元々私の心臓には爆弾が潜んでいた。だからこそ父と母は心臓に負担のかかる
トランペット奏者になることを反対したのであり、私自身も細心の注意を払って生きてきたのである。

だがそれも、私が私であったときの話だ。医者はなぜこんなになるまで放置していたのかと詰問してきた。
答えは簡単だ。私が弟者だからである。三歳のクーも、叔父の心臓が弱いことは知っていただろう。
痛がる素振りも見せるわけにはいかなかった。見舞いに来たクーを、私はただの過労だといって追い払った。
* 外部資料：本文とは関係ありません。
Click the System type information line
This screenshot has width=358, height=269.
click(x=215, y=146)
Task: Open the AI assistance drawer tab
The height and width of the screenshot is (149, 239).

病院内では妙な出会いがあった。入院患者の中に、路上でトランペットを吹いている青年がいたのだ。
彼も私を覚えていた。私と彼は意気投合し、退院した後でも何度か会って話をした。
彼は大怪我をしていまはトランペットを吹けないそうだが、もうしばらくすれば完治するそうだった。
私は残された時間を無機質な病棟で消費するより、日々の生活に使うことを選んでいた。

('A`)「本当に、娘さんのことを愛しているのですね」

トランペットを吹いていた過去は隠していたから、必然的に話題は限られた。
にしても、私はクーのことばかり話していた。自分でも不思議なくらいに、口を開けば開いただけ、
クーに関するエピソードは沸いてでた。他人の娘の自慢話など聞かされても退屈だろうに、
青年は嫌な顔ひとつせずに耳を傾けてくれた。そのおかげで、私は私自身の気持ちを今一度見つめなおすことができた。

すべてを告白しようと思った。裏切られたと咎められるかもしれない。騙されたと嫌われるかもしれない。
クーの悲しむ姿は見たくない。それでも、偽り続ける方が不誠実だと感じた。
すべてを告白し、そして目を背けず、彼女の絵を真正面から捉えようと思う。展覧会に、行こう。
心から生きたいと願った。その望みは叶わなかった。私の身体は思った以上に脆弱だった。

365 名前:パパはここにいる ◆dCGDS5SBr6:2011/10/29(土) 17:43:16 ID:O6.UU3QQ0
展覧会当日、私は再び倒れた。もう二度と起き上がれないと、すぐにわかった。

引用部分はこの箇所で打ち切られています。